**Given task:**
Write everything below from the line containing "has width=1161, height=779." down to the line containing "(1287, 729)", both included, as a JSON list of strings with one string per line, leaving out blank lines.

**Given data:**
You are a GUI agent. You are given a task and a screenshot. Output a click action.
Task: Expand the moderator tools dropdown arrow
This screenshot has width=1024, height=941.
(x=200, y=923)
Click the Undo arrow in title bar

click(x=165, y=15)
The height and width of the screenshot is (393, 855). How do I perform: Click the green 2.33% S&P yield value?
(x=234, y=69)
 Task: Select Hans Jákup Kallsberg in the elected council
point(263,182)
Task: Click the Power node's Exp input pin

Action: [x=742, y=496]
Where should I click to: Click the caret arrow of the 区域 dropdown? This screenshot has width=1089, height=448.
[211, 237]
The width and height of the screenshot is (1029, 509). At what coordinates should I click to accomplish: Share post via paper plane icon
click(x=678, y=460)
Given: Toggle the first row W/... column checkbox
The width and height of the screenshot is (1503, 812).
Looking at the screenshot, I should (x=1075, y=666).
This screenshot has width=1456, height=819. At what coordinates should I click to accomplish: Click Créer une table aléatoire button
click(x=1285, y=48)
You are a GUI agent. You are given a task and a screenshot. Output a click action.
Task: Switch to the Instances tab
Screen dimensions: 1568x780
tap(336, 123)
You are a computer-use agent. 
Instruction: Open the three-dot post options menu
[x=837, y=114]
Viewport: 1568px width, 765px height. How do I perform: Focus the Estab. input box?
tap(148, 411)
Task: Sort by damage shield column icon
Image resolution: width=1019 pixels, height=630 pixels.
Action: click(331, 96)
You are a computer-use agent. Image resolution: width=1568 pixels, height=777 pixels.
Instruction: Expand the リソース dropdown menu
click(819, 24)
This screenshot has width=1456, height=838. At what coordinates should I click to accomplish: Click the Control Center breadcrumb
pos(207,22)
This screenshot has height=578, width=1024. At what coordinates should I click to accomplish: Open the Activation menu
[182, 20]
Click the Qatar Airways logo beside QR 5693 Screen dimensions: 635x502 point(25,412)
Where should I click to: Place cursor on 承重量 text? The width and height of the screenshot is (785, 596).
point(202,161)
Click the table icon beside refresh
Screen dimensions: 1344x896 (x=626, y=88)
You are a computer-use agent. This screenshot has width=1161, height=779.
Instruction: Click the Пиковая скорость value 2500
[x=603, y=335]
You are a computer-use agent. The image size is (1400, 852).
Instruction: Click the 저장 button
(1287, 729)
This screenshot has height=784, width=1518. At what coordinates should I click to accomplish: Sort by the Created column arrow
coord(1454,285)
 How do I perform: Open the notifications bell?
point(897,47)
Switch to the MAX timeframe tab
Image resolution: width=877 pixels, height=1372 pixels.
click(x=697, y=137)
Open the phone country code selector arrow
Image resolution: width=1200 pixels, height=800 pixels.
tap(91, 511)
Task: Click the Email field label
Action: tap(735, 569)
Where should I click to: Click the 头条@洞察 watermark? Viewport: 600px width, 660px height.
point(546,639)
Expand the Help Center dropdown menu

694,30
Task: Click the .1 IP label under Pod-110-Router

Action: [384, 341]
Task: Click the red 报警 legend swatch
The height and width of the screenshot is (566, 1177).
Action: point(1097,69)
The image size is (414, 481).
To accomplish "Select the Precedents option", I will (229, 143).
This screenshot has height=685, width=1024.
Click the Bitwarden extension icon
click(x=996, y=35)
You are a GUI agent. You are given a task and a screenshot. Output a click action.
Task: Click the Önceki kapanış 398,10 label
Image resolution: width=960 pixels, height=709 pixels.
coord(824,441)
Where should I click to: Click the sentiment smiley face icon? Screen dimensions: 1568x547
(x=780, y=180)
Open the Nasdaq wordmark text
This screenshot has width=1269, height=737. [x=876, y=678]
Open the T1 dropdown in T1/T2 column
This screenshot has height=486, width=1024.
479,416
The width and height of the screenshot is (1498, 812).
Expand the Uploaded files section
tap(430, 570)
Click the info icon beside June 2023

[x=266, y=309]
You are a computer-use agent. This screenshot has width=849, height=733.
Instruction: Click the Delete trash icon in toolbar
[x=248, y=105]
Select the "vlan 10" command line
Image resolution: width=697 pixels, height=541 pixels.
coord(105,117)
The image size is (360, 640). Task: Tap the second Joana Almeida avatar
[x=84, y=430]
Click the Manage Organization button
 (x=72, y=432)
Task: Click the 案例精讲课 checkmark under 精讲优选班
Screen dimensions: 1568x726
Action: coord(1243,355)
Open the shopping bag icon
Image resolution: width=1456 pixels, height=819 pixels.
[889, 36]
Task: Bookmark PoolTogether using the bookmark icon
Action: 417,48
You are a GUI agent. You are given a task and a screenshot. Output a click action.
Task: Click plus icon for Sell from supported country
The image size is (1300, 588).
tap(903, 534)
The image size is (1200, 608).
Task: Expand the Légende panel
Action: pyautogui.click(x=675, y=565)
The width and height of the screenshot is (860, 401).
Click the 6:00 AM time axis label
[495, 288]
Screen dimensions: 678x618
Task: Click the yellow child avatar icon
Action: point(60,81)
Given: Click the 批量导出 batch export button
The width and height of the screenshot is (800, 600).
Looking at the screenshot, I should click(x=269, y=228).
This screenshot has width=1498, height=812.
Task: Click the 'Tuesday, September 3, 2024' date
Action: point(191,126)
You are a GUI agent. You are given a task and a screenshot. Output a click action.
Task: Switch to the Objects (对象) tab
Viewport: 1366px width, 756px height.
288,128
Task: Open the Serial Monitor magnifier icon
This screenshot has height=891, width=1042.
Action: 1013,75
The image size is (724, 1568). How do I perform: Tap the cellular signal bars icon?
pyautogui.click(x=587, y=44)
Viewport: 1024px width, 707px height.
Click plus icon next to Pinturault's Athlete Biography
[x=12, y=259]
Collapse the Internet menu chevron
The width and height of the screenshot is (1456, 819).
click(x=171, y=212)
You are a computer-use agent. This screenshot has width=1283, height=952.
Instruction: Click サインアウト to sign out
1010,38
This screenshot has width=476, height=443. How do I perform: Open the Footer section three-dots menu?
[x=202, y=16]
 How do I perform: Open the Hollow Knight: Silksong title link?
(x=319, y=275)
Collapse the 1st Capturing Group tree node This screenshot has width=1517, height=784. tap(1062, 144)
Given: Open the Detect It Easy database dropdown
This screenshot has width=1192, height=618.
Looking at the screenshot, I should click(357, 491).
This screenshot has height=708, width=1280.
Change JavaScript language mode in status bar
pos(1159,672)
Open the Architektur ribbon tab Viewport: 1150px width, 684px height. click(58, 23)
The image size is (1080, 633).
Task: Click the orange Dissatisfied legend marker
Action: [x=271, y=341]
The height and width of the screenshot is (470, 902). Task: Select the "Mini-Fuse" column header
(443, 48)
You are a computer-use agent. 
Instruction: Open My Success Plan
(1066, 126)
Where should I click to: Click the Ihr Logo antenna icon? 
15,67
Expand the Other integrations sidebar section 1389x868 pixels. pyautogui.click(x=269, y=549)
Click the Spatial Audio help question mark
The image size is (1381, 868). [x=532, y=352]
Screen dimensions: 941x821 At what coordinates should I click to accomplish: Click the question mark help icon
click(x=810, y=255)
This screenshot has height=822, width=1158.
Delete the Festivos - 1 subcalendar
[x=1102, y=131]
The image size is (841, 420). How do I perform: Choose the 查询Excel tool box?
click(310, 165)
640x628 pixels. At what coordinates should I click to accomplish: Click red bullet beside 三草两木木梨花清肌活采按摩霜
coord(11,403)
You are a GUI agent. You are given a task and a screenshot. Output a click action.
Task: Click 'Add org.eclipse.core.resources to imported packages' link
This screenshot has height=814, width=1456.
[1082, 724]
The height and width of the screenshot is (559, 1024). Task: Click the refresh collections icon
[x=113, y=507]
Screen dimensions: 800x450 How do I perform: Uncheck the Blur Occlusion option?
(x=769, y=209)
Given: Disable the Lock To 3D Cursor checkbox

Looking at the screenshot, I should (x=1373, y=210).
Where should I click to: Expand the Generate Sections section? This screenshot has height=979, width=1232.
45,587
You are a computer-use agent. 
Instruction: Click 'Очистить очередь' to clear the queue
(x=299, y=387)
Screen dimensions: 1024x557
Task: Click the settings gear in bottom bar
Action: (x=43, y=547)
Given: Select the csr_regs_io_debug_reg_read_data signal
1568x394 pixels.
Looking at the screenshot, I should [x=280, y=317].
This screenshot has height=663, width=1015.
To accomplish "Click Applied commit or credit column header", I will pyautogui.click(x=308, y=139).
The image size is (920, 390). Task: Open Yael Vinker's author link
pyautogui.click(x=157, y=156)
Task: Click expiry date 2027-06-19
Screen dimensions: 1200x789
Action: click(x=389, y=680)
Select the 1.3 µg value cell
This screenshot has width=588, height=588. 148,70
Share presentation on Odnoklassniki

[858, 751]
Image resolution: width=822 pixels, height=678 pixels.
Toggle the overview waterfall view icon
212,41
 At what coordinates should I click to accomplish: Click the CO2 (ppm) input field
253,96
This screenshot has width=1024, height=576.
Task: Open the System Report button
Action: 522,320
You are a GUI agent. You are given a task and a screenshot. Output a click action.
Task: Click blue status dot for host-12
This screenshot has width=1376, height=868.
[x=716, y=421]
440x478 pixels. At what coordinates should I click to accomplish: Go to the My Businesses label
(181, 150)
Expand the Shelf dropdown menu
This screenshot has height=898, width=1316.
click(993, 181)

**Correct response:**
[
  "You are a computer-use agent. This screenshot has width=1161, height=779.",
  "Instruction: Click the Пиковая скорость value 2500",
  "[x=603, y=335]",
  "You are a computer-use agent. The image size is (1400, 852).",
  "Instruction: Click the 저장 button",
  "(1287, 729)"
]